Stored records
== Segment start ==

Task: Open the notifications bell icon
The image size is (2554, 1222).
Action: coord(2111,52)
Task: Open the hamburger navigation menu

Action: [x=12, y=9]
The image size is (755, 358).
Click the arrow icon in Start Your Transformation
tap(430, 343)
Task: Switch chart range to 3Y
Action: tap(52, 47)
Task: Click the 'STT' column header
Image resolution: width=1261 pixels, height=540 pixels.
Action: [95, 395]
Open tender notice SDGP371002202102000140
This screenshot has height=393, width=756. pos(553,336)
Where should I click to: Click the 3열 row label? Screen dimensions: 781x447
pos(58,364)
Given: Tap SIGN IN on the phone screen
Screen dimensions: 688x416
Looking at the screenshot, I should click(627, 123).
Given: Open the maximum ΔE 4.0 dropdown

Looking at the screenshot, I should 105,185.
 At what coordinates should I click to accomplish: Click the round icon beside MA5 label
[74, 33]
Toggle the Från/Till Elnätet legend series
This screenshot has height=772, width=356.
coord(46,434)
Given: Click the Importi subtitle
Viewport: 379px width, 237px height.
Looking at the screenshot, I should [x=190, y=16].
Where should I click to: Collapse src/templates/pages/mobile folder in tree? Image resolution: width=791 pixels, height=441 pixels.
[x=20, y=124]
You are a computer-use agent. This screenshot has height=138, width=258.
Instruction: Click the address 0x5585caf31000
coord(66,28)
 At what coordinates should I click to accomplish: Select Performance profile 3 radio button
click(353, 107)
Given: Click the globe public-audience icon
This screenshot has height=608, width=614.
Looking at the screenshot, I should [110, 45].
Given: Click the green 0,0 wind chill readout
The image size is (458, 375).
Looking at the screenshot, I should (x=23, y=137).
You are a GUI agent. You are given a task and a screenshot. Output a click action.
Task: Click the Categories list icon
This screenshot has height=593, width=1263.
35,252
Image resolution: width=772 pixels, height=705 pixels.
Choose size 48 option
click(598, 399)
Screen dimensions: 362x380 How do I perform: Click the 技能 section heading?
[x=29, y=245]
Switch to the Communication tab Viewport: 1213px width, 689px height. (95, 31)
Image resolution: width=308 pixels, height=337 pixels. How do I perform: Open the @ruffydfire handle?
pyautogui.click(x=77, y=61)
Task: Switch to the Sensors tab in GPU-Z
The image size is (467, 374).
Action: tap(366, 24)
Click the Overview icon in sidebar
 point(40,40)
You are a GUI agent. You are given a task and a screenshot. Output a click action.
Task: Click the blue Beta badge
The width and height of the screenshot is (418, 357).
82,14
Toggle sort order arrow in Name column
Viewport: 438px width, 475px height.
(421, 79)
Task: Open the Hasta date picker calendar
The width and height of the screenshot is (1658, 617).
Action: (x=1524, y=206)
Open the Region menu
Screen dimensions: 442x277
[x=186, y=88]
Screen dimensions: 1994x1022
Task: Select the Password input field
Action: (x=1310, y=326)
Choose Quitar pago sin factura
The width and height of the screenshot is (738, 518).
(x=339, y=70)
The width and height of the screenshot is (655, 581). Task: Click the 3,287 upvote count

== Segment end ==

> _PROBLEM TO SOLVE_:
Nothing but the lines from the one with "The image size is (467, 374)." through the final line of the data belongs in the answer, and they must match exactly.

> _TASK RESULT_:
The image size is (467, 374).
Action: tap(366, 24)
Click the Overview icon in sidebar
 point(40,40)
You are a GUI agent. You are given a task and a screenshot. Output a click action.
Task: Click the blue Beta badge
The width and height of the screenshot is (418, 357).
82,14
Toggle sort order arrow in Name column
Viewport: 438px width, 475px height.
(421, 79)
Task: Open the Hasta date picker calendar
The width and height of the screenshot is (1658, 617).
Action: (x=1524, y=206)
Open the Region menu
Screen dimensions: 442x277
[x=186, y=88]
Screen dimensions: 1994x1022
Task: Select the Password input field
Action: (x=1310, y=326)
Choose Quitar pago sin factura
The width and height of the screenshot is (738, 518).
(x=339, y=70)
The width and height of the screenshot is (655, 581). Task: Click the 3,287 upvote count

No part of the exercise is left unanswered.